Look to history for what to think about music these days

We have endured days of outrage over Mary Wilson’s comments that Notre Dame should not have honored J. F. Kennedy in 1963 over the event’s “tone,” the issue of whether the awarding of an honorary degree to the president’s brother was wrong.

Wilson’s concerns were fully justified. But the fact that people today have totally different standards and values for honoring leaders comes as no surprise to those who study the works of composers in the classical music field. But the principle, echoed in later scholarship in scholarship, holds: Art should be free from politics.

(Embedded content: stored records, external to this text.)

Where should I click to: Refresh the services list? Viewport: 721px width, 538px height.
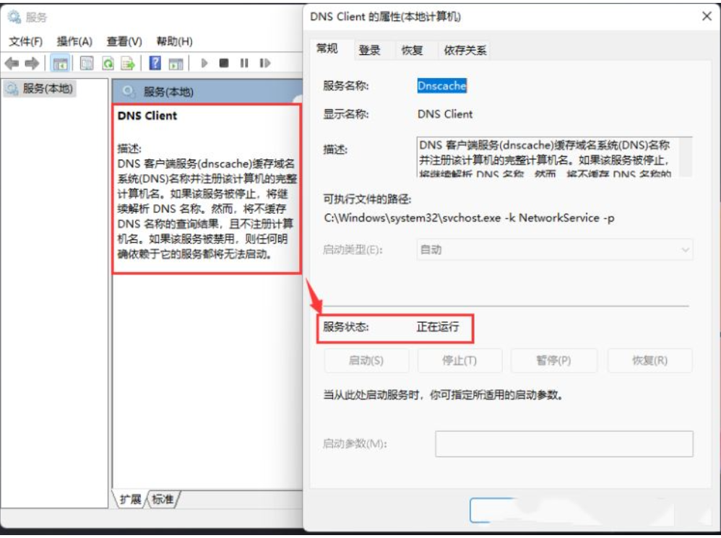(x=108, y=61)
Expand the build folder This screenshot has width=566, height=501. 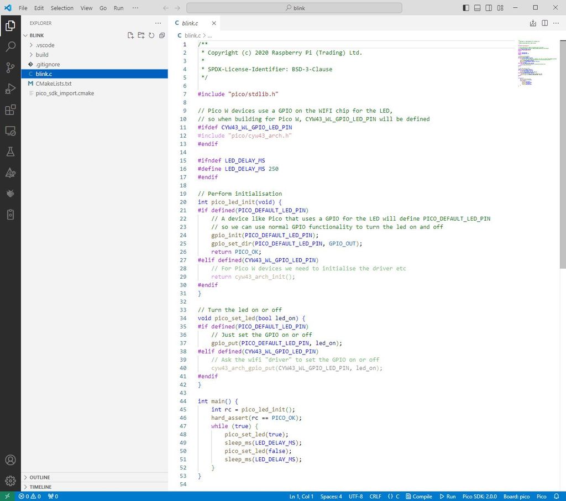tap(41, 54)
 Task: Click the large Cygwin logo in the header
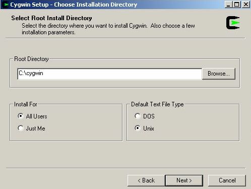click(233, 23)
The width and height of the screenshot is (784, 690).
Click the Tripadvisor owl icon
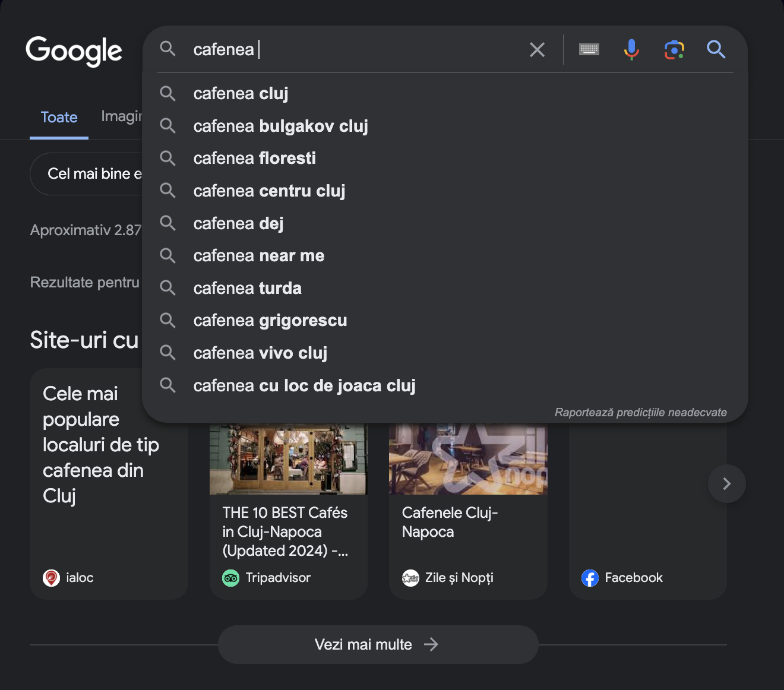point(230,578)
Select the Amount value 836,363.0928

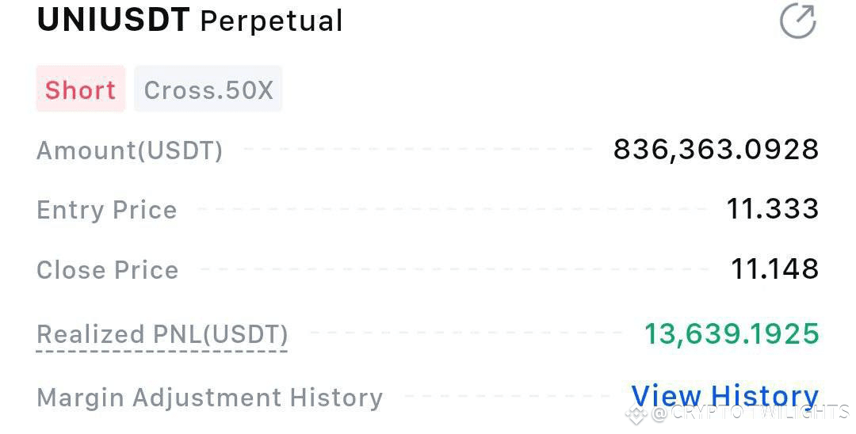pos(716,149)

The spirit of the musical aesthetic arises from how a piece is written. In the classical tradition, every figure of speech, no matter how trivial, is to be treated in its natural and formative state. These figures of speech matter as a matter of religious content, personal development, and psychological connection. Each figure of speech has a personality and a distinctive flavor. And each character must have particular spatial setting and internal dynamics that separate and separate individual sources of inspiration. In the classical tradition, each dance is not simply performed by a couple or individuals, but there are distances that apply as you move from one place to another.

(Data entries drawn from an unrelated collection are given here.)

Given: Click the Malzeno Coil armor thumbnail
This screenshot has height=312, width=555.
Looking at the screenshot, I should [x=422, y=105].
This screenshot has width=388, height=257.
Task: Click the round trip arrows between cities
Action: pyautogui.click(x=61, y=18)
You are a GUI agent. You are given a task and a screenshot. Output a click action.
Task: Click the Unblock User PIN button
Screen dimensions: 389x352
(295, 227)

Where composers fail is in assuming the right to impose those personalities on others. The approach most widely adopted is to create sequences of scene patterns that either adhere to a continuity (music that a character has traveled back and forth from place to place) or overcome any problems of space (music that floats free of any spatial problem).

The genius of George Gershwin’s music, moreover, is that it is so successful on so many levels that it was impossible for today’s listeners to determine if its effects were due to right or wrong sentiments. In the language of today’s critics, there is no middle ground, no possibility that a piece should have been given the marks it received on account of politics.